The dilemma, which will continue to grow for the Soviet Union, raises the same questions as our total relationship does. Can a society import a skill or a product from another culture without also introducing other alien elements that produced that skill or product and that carry destructive potentialities? Because of the scientific and technical revolutions, in transportation and communications in particular, can any state isolate itself from the rest of the world? Would such a policy of isolation, if it could be implemented, condemn that state to ever more critical scientific-technical and economic-military backwardness? Does communism bear within itself the seeds of its own decay, ripened into flower by necessary contact with the outside world?
These relations raise questions and dilemmas for us as well. In particular, are Soviet changes in recent years substantial, genuine, and permanent, and are they creating a major shift in Soviet policy; or are they slight, tactical, and temporary? Which side benefits the most? Do these relations enable the Soviet Union both to borrow heavily from the West and to lull it into indifference? Do they contribute toward a new spirit and a “new structure of peace”? Can the Soviet Union tolerate peace?

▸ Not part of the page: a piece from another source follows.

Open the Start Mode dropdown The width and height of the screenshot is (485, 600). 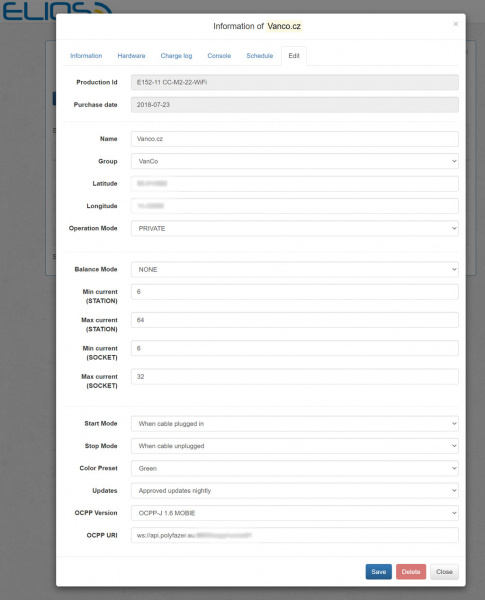coord(295,424)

In addition, can our government give respectability and prestige to the Soviet government, and to other repressive governments, by agreements that are inherently restrictive and counter to our essential traditions without undermining our own freedom? Can we allow our government to assume controls over our cultural and economic relationships with another part of the world without subverting that same freedom? On the other hand, do we have a choice? If we do continue, can our government retain the support of the American people, the confidence of our allies, the faith of those who seek freedom, and the respect of the Soviet leaders if it grants free access to Soviet scholars, scientists, and business leaders but does not insist upon equal rights of interpenetration? Can an open, flexible society maintain close relationships with a closed and secret society without being infected by totalitarian practices? Indeed, has this already happened?

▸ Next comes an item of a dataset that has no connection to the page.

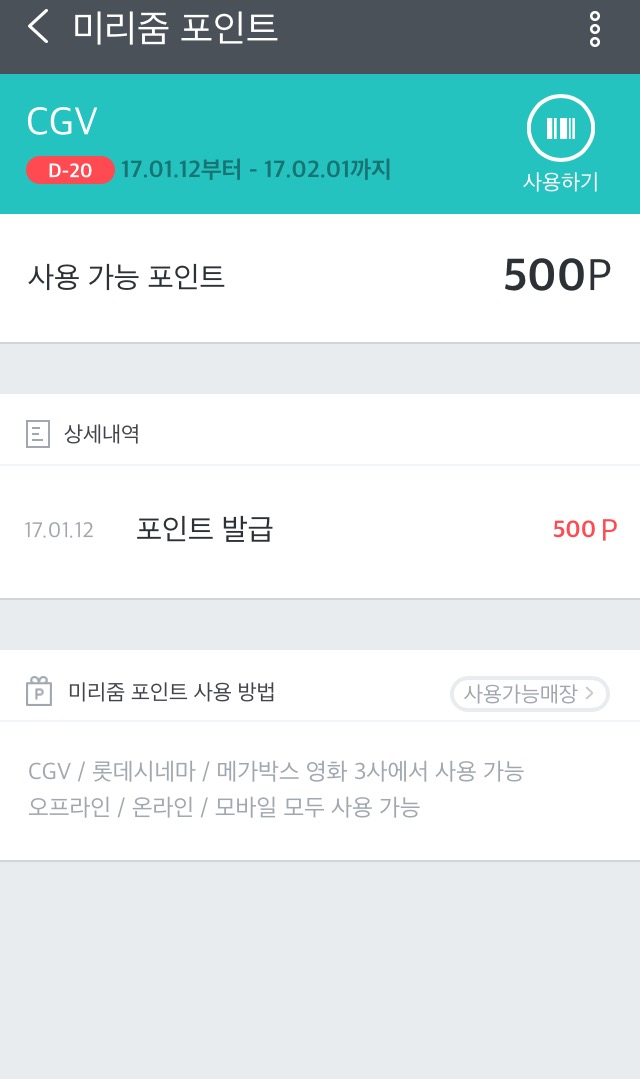Click the 상세내역 list icon
Viewport: 640px width, 1079px height.
tap(38, 434)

In summary, the themes that run through this study of a minor element in the major confrontation of our times help illuminate the nature of the two competing societies, the fundamental issues at stake, and the changing character of international politics in this unstable era. They suggest, too, that the phase of Soviet-American relations labeled detente will probably remain brief, that the struggle between the Soviet Union and the West will be marked by direct disagreement over every aspect of that relationship, and that academic exchanges are a part of the discord concerning free movement of men and ideas that will continue to serve as a paradigm and a symbol of the nature of the two societies and their conflicts.
1Richard D. Lambert, Language and Area Studies Review (Philadelphia, 1973), 368-70.